After two weeks in office, the Trump presidency is beginning to wear. The ‘Muslim ban’, restrictions on reproductive rights, and executive orders coming out of his ears, and we’ve only just begun.
When I mentioned to a friend that I was going to write an article about Donald Trump, he warned “Well don’t share it on Facebook, because I’ll unfriend you. I’ve had enough.” I couldn’t agree more. Trump’s face is all over the media, every tweet develops into a news story, and you can’t go on social media without encountering a host of Trump-related outbursts (in his favour or against, depending which parts of the internet you inhabit.)
Obviously the Trump as president is tragic in many ways: policies motivated by fear, recklessness of so-called ‘Trumponomics’, instability in foreign relations. It would be wrong to play any of that down. But the world doesn’t need another piece about how bad it’s all become. So before you unfriend me or ban me from entering your country, I’m going to try and scrape some hope from the situation and suggest a few coping strategies.
For starters, we can take heart in the out-pouring of democratic engagement and protesting that we’ve witnessed across the US, the UK, and other countries. Trump may be president, but the people of the world are not happy to accept that without a fight.
Your faith in humanity, then, need not be shaken.
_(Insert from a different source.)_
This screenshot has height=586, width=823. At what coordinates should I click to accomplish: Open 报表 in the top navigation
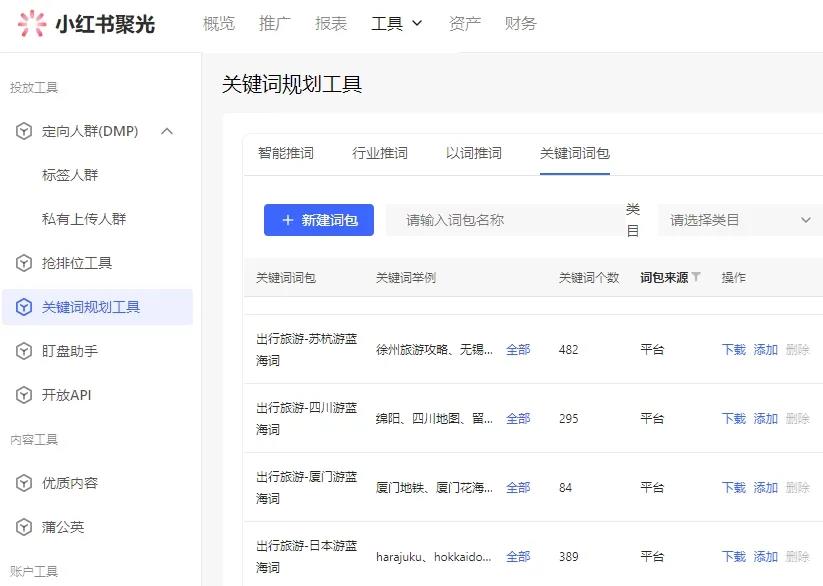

And as linguistics professor and left-wing intellectual heartthrob Noam Chomsky has observed, “there has been plenty of progress because people facing much harsher conditions than we do didn’t give up, that’s the important lesson.”
We’ve seen women’s marches, demonstrations to stop Trump from entering the United Kingdom, and protestation of the Muslim ban. Which is pretty mad if you think about it. As Hasan Minhaj said on ‘The Daily Show’, “Muslims were publicly praying and people were cheering them on. Do you understand? Muslims, publicly praying, at the airport.” Despite the usual stereotyping and vilification of America’s Muslim population by sections of the media, people came out in support of the wronged.
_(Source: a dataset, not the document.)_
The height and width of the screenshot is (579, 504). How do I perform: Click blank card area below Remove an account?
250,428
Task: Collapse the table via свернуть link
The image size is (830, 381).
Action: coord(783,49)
In fact, American satire shows such as Trevor Noah’s ‘The Daily Show’, ‘The Late Show with Stephen Colbert’, or Bill Maher asking “WTF is going on?” are good places to stay abreast of developments without needing too many antidepressants. As comedians, they keep it light, hold the powerful to account, and the cheering crowds remind you that even in the US support for Trump is by no means unanimous.
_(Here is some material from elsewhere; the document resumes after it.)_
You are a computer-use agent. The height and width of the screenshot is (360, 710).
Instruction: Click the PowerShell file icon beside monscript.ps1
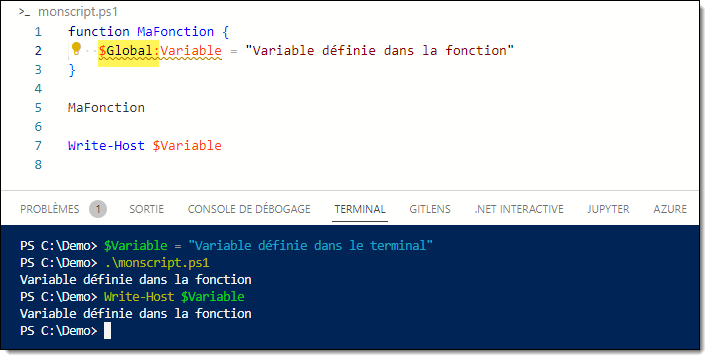tap(24, 12)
Clearly, the politicians and governments of the world have to deal with Donald Trump, but the newly elected president is also taking an emotional toll. In my internet trawling I found a number of articles which advise how to deal with Trump induced anxiety.
According to the Calm Clinic, a website and blog which specialises in dealing with all kinds of anxiety, “psychologists have been reporting that many people that already had anxiety are experiencing an increase in their anxiety symptoms throughout the election season”, with some cases of full-blown anxiety attacks.
Luckily, there is a multi-step WikiHow entry on how to cope with a Trump presidency. The basic steps are: learn about the US governmental system and about how the constitution and judicial system mean that the president is not all-powerful; remember that he can’t be president forever, and that the media will continue to hawk him; treat Trump anxiety like other kinds of anxiety, which can be eased somewhat with exercise, eating well, sleeping enough, performing relaxation exercises, and recognising your stress for what it is.
And since Trump is all over Facebook and news outlets, perhaps it’s time for a social media detox, now more than ever, or even a conscious effort to divert conversations away from the Donald. There is only so much punishment one can take, after all.
So amongst the despair and the bleak forecasts, we can take hear t in the fact that much of the world is not enjoying the new president, and that many are willing to shout loud about it. And anyway, life goes on. We could all do with not letting Trump dominate our conversations and our social media feeds.
On that note, I will stop talking about Donald Trump.